PROBLEM DESCRIPTION
Search the listing below for the word "agent" and return each line that contains it.

DATA FOR THIS EXERCISE

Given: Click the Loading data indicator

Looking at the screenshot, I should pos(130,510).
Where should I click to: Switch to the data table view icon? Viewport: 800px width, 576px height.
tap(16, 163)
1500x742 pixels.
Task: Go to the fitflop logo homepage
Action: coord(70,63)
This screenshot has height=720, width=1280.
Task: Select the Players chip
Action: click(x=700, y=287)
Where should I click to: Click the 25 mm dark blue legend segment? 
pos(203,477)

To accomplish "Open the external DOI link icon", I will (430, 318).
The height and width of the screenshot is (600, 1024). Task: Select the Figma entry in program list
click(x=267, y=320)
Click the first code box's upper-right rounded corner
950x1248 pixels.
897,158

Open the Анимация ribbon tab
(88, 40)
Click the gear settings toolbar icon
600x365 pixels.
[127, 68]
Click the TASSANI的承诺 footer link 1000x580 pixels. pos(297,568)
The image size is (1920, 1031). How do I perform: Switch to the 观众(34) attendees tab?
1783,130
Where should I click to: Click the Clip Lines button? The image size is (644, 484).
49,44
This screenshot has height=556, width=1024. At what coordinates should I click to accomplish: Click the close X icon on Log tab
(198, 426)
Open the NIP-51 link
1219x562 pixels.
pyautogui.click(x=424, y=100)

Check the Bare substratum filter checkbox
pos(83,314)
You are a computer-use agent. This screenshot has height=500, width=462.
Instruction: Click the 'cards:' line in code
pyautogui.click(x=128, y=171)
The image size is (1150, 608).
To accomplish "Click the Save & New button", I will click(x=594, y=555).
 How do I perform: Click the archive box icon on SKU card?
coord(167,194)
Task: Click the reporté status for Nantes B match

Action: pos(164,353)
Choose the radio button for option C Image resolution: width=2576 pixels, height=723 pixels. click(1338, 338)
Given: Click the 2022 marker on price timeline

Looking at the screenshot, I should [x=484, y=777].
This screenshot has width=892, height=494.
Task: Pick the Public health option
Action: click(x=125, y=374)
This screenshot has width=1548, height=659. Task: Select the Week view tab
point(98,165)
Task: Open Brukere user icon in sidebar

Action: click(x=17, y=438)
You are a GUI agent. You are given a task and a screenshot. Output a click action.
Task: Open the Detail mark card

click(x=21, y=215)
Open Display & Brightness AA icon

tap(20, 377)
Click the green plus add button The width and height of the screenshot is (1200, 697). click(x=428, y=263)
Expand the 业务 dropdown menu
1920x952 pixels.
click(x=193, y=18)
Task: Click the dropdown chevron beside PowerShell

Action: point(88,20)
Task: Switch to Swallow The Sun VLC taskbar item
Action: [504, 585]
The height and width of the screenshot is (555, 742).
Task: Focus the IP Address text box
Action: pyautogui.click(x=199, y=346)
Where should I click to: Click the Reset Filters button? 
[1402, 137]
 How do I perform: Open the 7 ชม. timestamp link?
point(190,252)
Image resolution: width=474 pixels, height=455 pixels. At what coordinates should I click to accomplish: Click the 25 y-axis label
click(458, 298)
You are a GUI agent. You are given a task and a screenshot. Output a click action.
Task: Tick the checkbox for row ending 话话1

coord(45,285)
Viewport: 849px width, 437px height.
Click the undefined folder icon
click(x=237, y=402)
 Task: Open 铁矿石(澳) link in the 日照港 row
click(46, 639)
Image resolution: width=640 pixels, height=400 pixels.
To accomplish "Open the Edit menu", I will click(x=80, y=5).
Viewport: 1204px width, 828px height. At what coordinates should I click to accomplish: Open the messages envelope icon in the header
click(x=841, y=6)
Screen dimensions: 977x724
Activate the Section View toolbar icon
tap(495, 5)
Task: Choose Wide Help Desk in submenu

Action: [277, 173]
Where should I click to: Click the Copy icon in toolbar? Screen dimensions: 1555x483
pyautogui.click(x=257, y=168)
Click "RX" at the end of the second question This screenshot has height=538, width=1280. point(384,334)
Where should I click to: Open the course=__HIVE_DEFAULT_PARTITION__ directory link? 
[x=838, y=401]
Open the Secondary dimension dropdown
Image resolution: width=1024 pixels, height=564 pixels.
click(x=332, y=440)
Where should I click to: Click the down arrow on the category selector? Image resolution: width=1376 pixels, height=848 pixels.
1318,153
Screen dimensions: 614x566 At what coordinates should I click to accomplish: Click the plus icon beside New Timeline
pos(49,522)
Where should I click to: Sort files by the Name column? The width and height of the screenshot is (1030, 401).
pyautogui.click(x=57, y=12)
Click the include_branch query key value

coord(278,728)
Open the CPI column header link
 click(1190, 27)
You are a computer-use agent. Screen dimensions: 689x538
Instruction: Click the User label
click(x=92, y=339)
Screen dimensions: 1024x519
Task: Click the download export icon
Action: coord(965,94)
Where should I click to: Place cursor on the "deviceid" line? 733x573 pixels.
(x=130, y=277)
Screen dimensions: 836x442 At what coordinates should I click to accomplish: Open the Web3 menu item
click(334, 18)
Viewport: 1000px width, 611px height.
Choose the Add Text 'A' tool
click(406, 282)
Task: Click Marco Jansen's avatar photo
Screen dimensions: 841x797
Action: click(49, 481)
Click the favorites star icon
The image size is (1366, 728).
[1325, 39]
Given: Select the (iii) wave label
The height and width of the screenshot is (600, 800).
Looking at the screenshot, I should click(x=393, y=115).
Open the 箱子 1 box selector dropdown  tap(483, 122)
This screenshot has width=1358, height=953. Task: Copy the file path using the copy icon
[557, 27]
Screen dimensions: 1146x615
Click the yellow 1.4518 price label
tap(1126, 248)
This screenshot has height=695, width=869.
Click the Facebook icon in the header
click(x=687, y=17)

SOLUTION FOR THIS TASK
You are a computer-use agent. This screenshot has height=500, width=462.
You are a GUI agent. You are given a task and a screenshot. Output a click action.
You are a GUI agent. You are given a task and a screenshot. Output a click action.
You are a computer-use agent. Screen dimensions: 689x538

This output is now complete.